Monday, May 18, 2009

You've Been Narced!

Here are some clues to use when determining if you've just interacted with a narc...

If you leave a conversation emotionally drained, or over wrought and you can’t ascertain why that simple conversation turned so ugly.... you’ve been narced.

If you leave a conversation where you were personally attacked, but you are more concerned about what you might have done to provoke the attack....you’ve been narced.
"Oh my gosh, that was brutal. What did I do to provoke that person? How can I make it up to them?"

If you leave an argument where the smallest of your statements receives an overly aggressive reaction... ie... over reaction... you’ve been narced.
"Oh, the cover art is green and blue, not pink and yellow, like you suggested. I spent hours looking for that cover art, only to realize... it was on my desk the whole time."
And the Narc launches into a tirade that would make Stalin quiver.


If you’ve had an argument or disagreement in which the other person refuses to accept responsibility for their role in the conflict... you’ve been narced.

If this argument continues to rage, and the other person refuses to acquiesce and offer their apologies, after you offer yours... ie... they have no compassion for you and your hurt feelings in this conflict... you’ve been narced.

If you’ve had an argument, that you did not start, but the other person continues to hold you responsible for it... ie... denying they had any part in creating the conflict... you’ve been narced.

If you have a moment sometime later, days, weeks, hours... where you are in the shower or fixing dinner and you realize that YOU did NOTHING wrong to provoke an attack... you’ve been narced.

If you leave a conversation where you are dumbstruck and are questioning the logic of the other person, you’ve been narced.
"The man is stupid to believe that will ever work!"

If you have ever made the statement, that woman acts like a spoiled brat! Or that man is like an overgrown child!... you’ve been narced.

If you leave a conversation where you question your own memory, because what the other person vehemently professes, is the complete opposite of what you remember happening... you’ve been narced.

When someone accuses you of something that you would never do- and their accusation hurts you deeply, you’ve been narced, because they have done that very thing and needed you to be the scapegoat.

If you leave a meeting in which you’ve agreed to do something against your better judgement, you’ve been narced.

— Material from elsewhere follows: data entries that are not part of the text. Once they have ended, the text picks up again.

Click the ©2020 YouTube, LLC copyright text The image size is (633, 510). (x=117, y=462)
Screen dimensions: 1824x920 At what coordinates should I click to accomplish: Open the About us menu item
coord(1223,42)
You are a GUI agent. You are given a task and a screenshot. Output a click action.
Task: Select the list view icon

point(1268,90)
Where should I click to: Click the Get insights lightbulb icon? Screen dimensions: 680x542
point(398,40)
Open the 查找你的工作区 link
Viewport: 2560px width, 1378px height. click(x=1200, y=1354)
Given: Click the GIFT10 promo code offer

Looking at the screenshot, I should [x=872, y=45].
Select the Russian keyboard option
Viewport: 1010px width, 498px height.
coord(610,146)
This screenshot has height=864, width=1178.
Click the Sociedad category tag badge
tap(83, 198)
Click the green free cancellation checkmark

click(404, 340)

If you leave a conflict resolution meeting in which you had all the documentation to verify your side of the story, but your concerns were not addressed, and you received no satisfaction and instead, have agreed to shoulder more responsibility to make sure this injustice never happens again.... you’ve been narced.

If you leave an argument in which the other person is so entrenched in their point of view, that they question your sanity for not agreeing with them.... you’ve been narced.